The honest takeaway is that meloxicam helps take the edge off disc-related pain for many people, but it’s unlikely to eliminate it on its own. It works best as one piece of a broader approach that includes activity modification, physical therapy, and time, since most herniated discs improve substantially over weeks to months regardless of medication.

Where It Fits in the Treatment Ladder

Clinical guidelines consistently place NSAIDs like meloxicam as a first-line option for herniated disc pain. Non-surgical management with anti-inflammatories and physical therapy remains the standard starting point for acute radiculopathy, and most people never need to escalate beyond this. Simple pain relievers like acetaminophen were previously recommended as the initial step, but guidelines published after 2016 have shifted toward favoring NSAIDs earlier in treatment.

If meloxicam alone isn’t providing enough relief after a couple of weeks, the next steps typically involve adding other approaches: a short course of oral steroids, epidural steroid injections, or stronger pain medications for severe cases. Surgery is reserved for people with persistent symptoms after several months of conservative care, or for those with progressive neurological problems like worsening weakness or loss of bladder control.

Meloxicam vs. Other Anti-Inflammatories

If you’re wondering whether meloxicam is better than ibuprofen, naproxen, or another NSAID, the evidence says probably not in terms of pain relief. A Cochrane review of NSAIDs for back pain found no difference in effectiveness between selective COX-2 inhibitors (like meloxicam) and non-selective NSAIDs (like ibuprofen or naproxen). One type doesn’t outperform another for reducing pain.

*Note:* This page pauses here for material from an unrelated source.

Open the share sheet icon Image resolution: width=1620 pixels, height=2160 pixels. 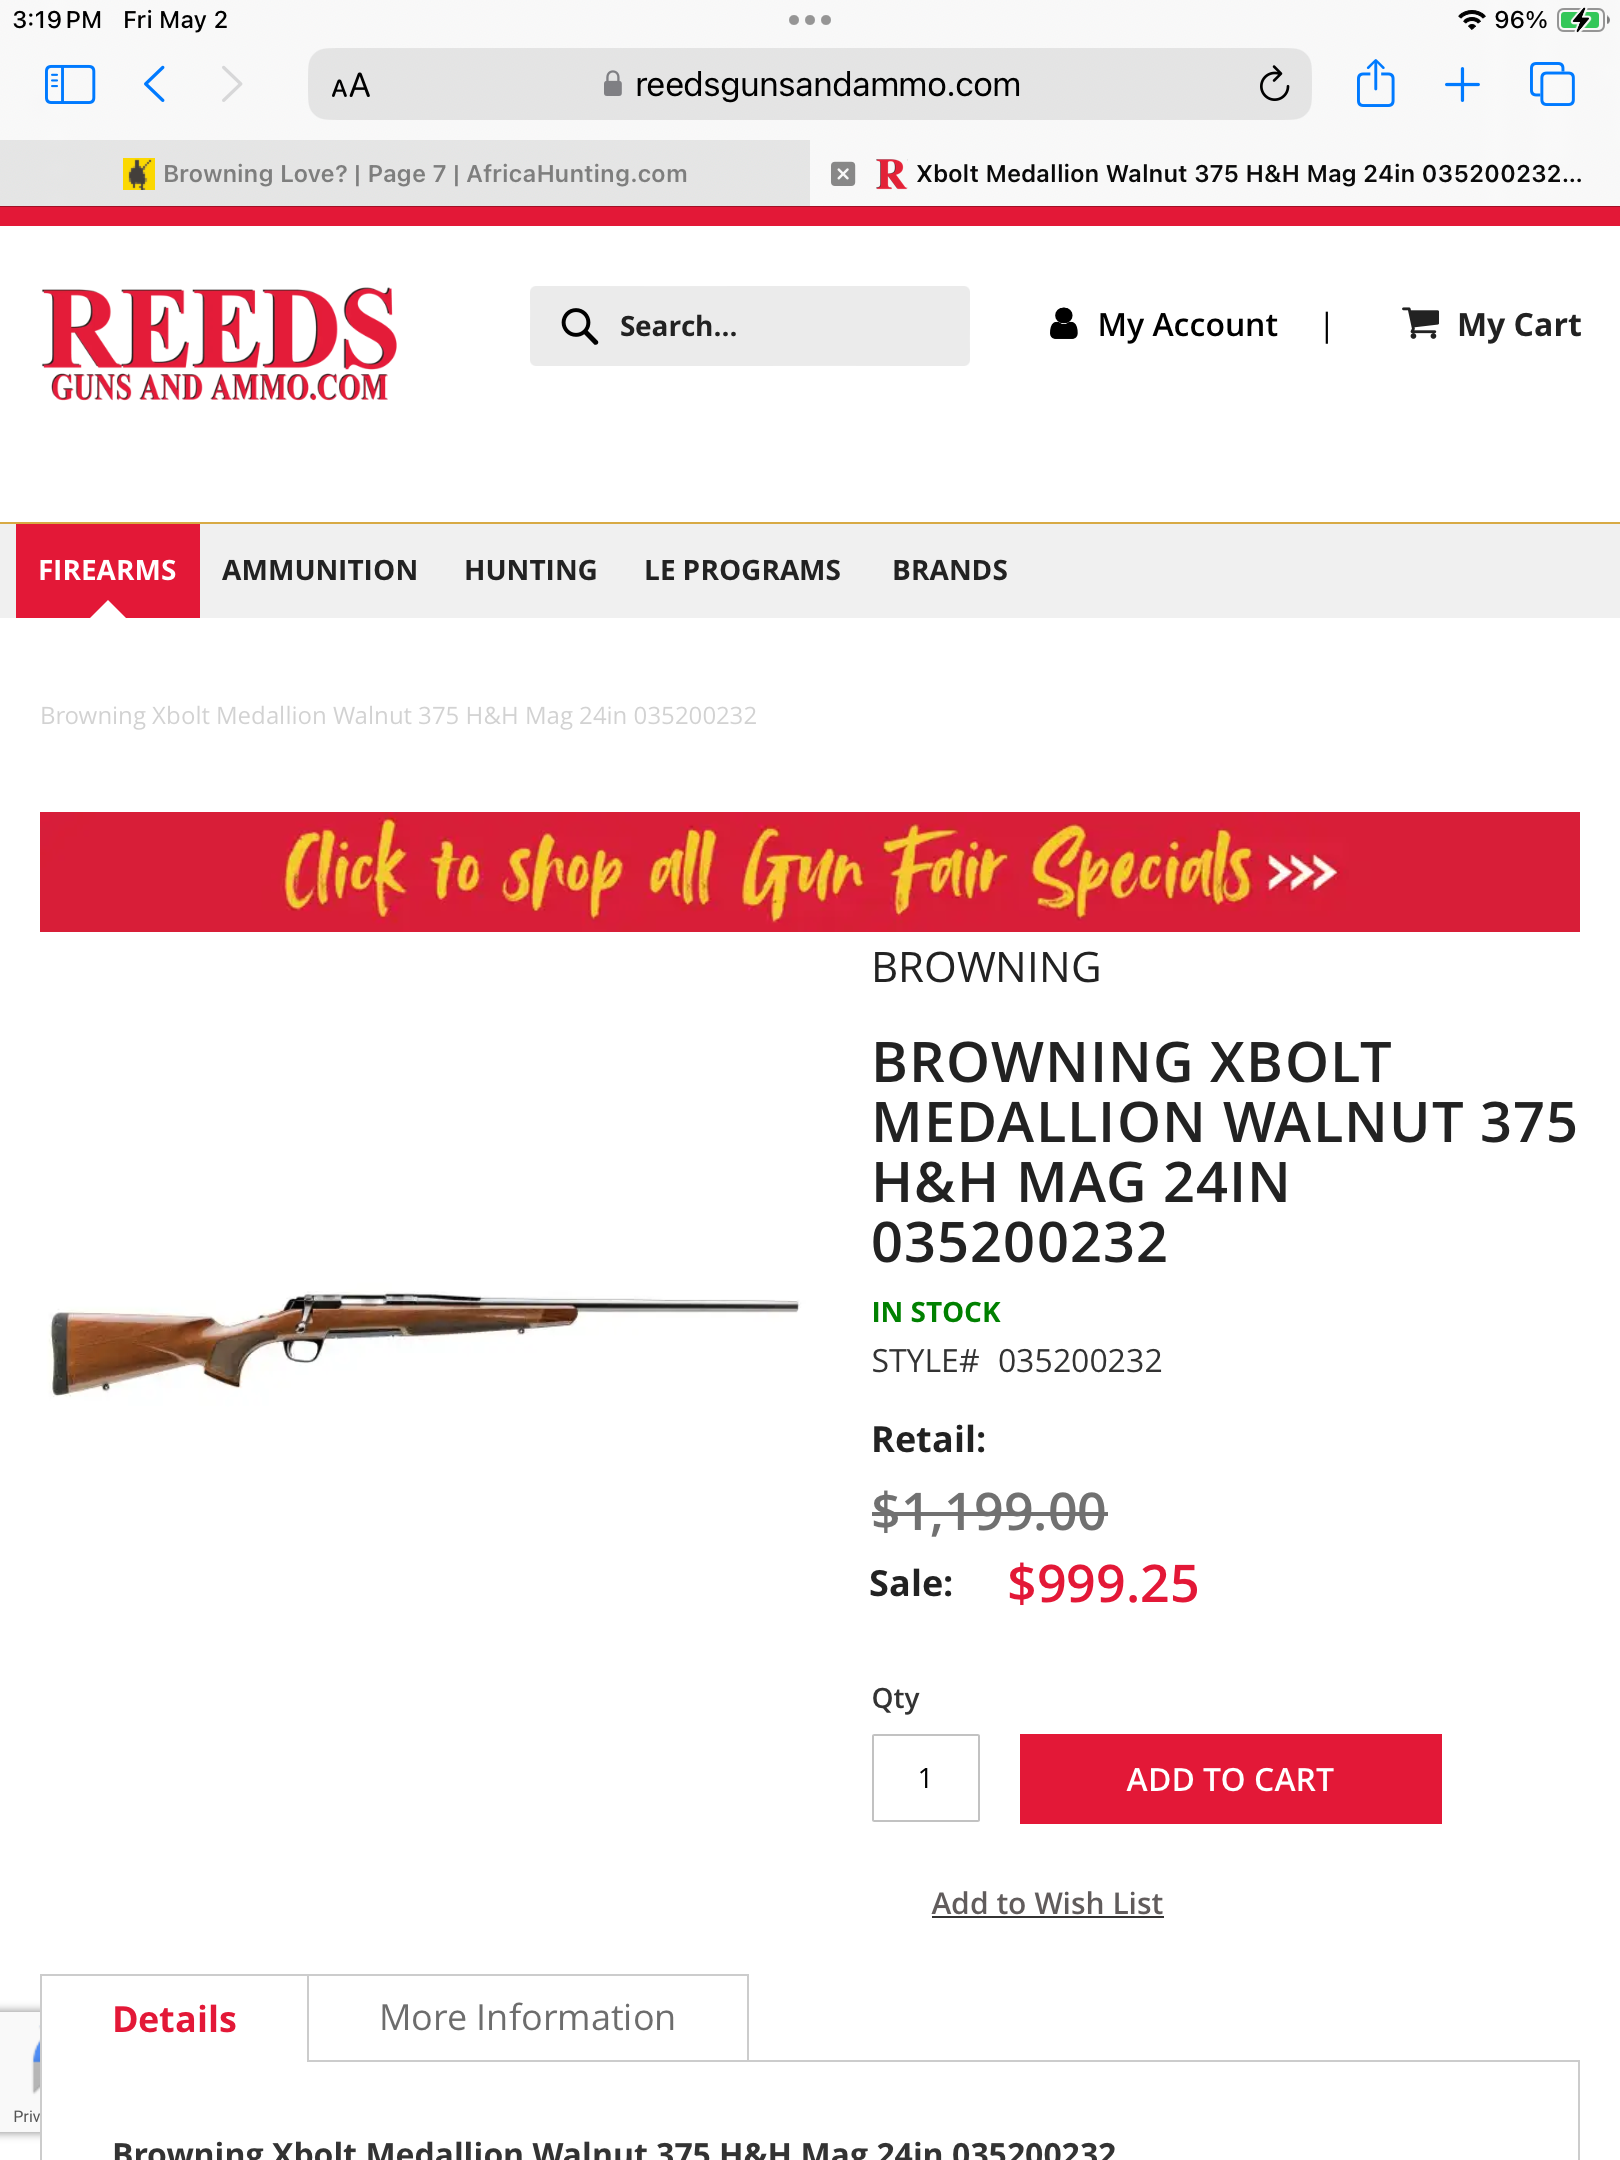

The difference is in side effects. Non-selective NSAIDs carry a higher risk of stomach problems because they block COX-1, an enzyme that helps protect the stomach lining. Meloxicam’s selectivity for COX-2 gives it a somewhat gentler profile on the digestive system, which matters if you’re taking it for more than a few days. That’s often the practical reason a doctor chooses meloxicam over ibuprofen for disc pain: it’s not more effective, but it may be easier to tolerate over a treatment course of one to two weeks.

How to Take It Effectively

The standard dose for disc-related pain is 15 mg once daily, taken by mouth. You can take it with or without food, though taking it with a meal can reduce the chance of stomach upset. A typical course runs one to two weeks for an acute flare, though your prescriber may adjust this based on your response.

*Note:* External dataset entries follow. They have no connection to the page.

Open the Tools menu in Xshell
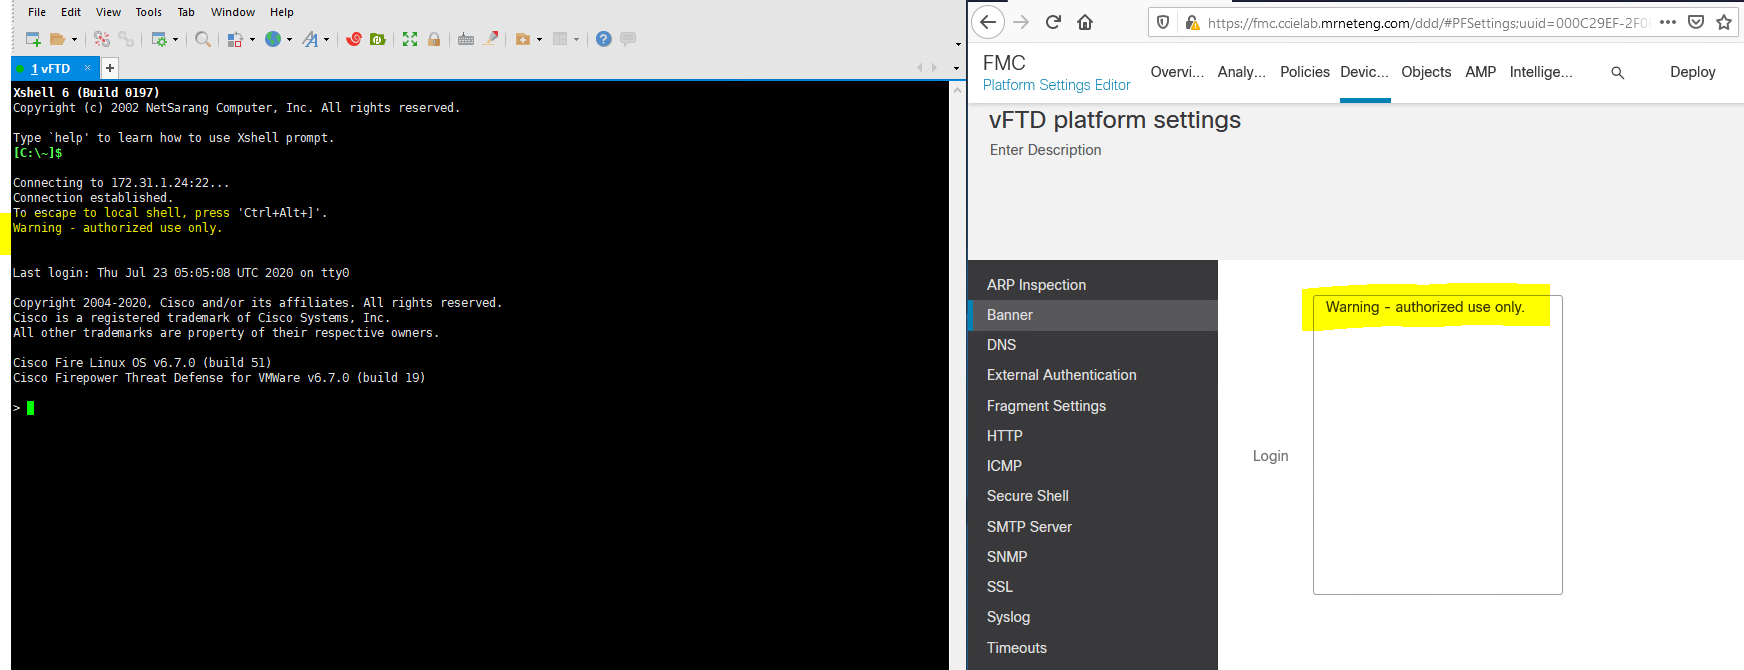 pyautogui.click(x=148, y=12)
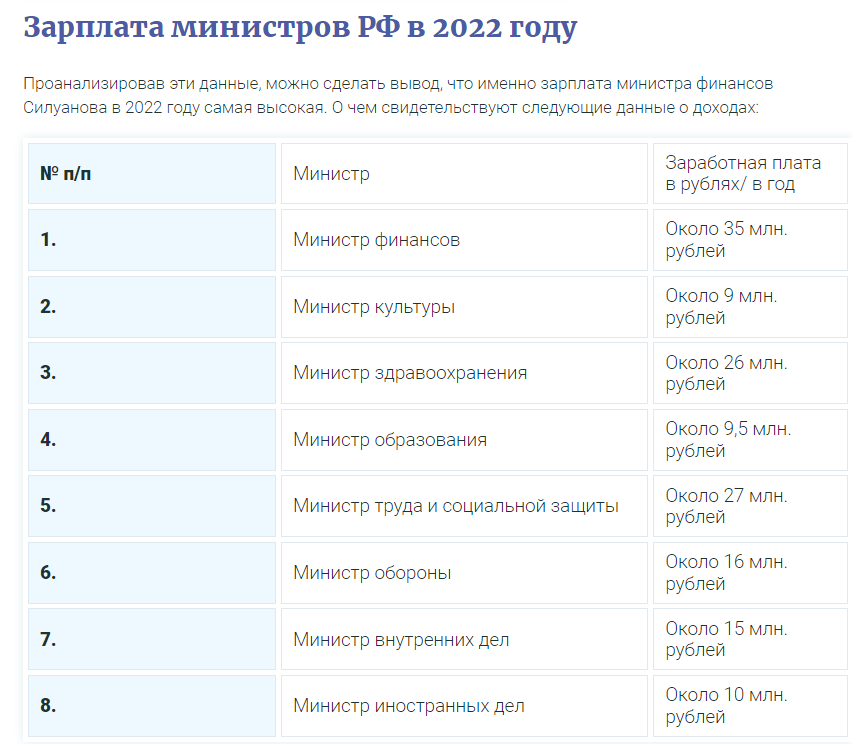Select the 'Министр обороны' cell
This screenshot has width=852, height=744.
coord(464,573)
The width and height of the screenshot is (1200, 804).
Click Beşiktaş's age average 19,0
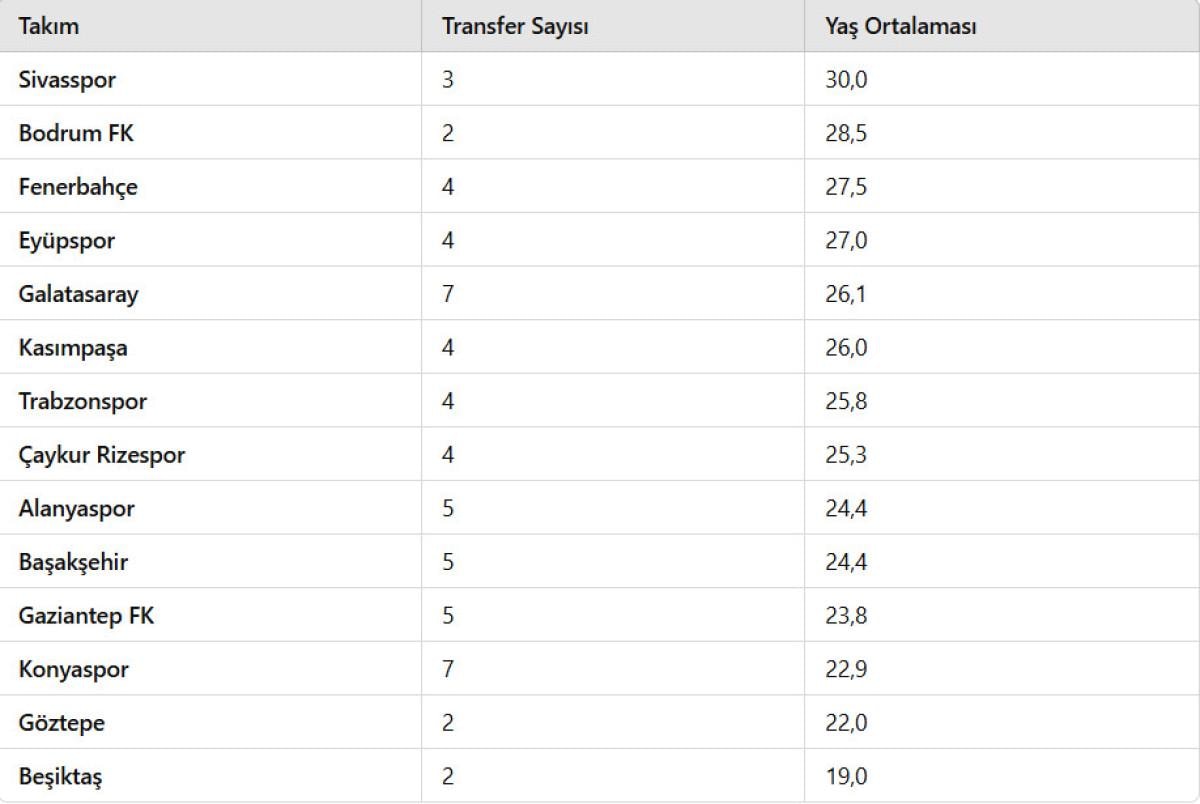pos(846,777)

One important rule: don’t combine meloxicam with other NSAIDs like ibuprofen, naproxen, or aspirin. Stacking anti-inflammatories doesn’t improve pain relief but significantly increases the risk of stomach ulcers and gastrointestinal bleeding. If you’ve been taking over-the-counter ibuprofen and your doctor prescribes meloxicam, stop the ibuprofen.

Who Should Be Cautious

Meloxicam isn’t appropriate for everyone with a herniated disc. People who have had a recent heart attack should avoid it unless specifically directed otherwise. It also shouldn’t be taken around or after 20 weeks of pregnancy due to risks to the fetus and complications with delivery. If you have a known allergy to aspirin or other NSAIDs, meloxicam is off the table since cross-reactivity is common across the NSAID class.

People with a history of stomach ulcers, kidney problems, or cardiovascular disease need to weigh the risks carefully. Even with meloxicam’s relative stomach-friendliness compared to older NSAIDs, it still carries gastrointestinal and cardiovascular risks that increase with longer use and higher doses. For short courses of one to two weeks at a standard dose, serious complications are uncommon in otherwise healthy adults, but the risk isn’t zero.